Although governments and industries often restrict the readership of certain types of gray literature (classified or proprietary information, for example), there is also a great abundance of gray literature that is freely available to all, either in print or on the Web. 

When might I NOT want to use gray literature in my research?

What are the downsides of using gray lit?

It takes nothing away from gray literature to note that its use may involve some difficulties, including:

Location -- the flip side of accessibility

While there is a great deal of gray literature that is freely available, it is often produced for a narrowly targeted readership, without the goal of gaining a wide audience. This can make it hard to index and catalog, which increases the difficulty of finding it. Furthermore, one person's flexibility is another's instability; something that was here (on the Web) today may be gone tomorrow.

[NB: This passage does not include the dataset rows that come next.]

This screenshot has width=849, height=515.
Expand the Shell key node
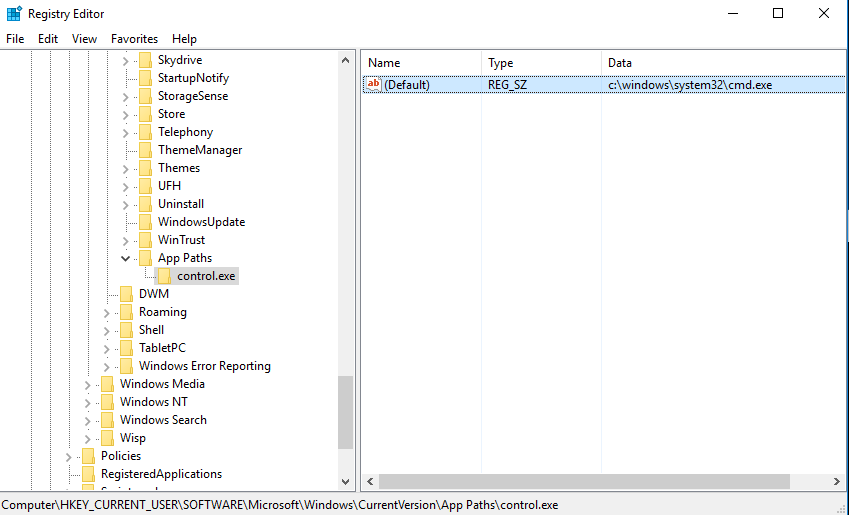[107, 330]
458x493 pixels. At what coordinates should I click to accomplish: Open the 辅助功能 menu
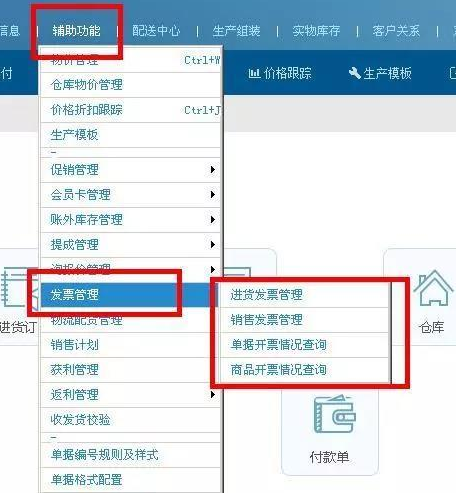76,31
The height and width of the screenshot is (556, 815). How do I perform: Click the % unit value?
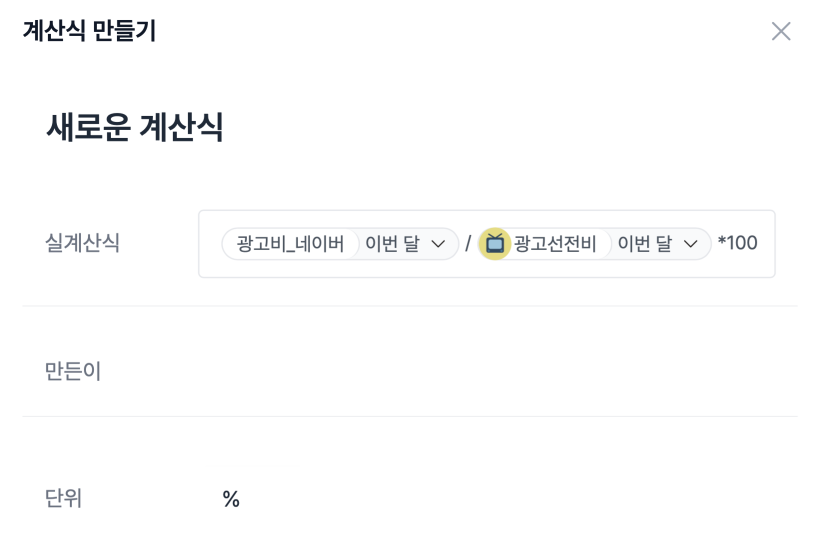click(231, 499)

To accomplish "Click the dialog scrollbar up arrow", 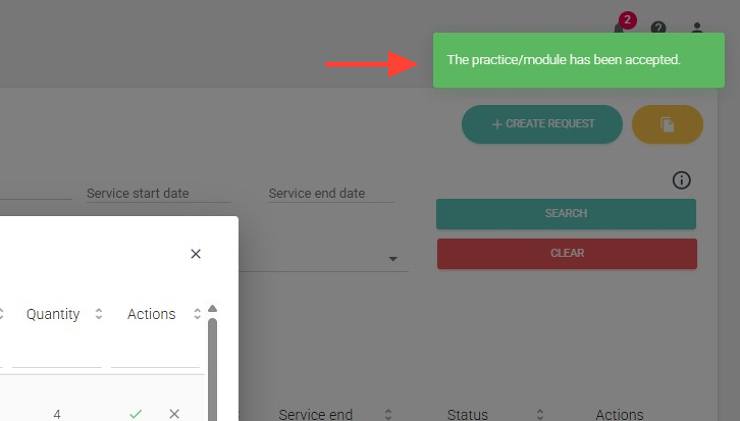I will (212, 309).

You may need to free yourself of the mindset promoted in some academic disciplines of looking only to peer-reviewed work published in "reputable" journals. There is a great deal of information produced by both commercial enterprises and government agencies which lies outside of the scholarly realm yet is of high value. 


You may be quite familiar with the citation styles for books and journal articles but feel mystified when faced with the need to cite a white paper, newsletter, or dissertation. Most if not all of these are discussed and examples given in the APA and other style manuals. Also, feel free to ask a librarian for help with this. Don't let a citation question stand in the way of referencing a valuable resource!


Although this may not initially appear to be an end-user issue, it will ultimately become one. Libraries and other information repositories are faced with the huge challenge of choosing, out of the vast expanse of gray literature, what should be collected and in what medium/format it should be preserved. Likewise, in the print world, storage space can quickly become a limiting factor in the retention of gray literature. Remember: GRAY does not always STAY

Where to start searching for gray lit

Start by asking yourself "who cares" about your topic. What agencies, organizations, or associations cover this subject? Consider advocacy groups, government and private agencies, industries, and trade/professional associations.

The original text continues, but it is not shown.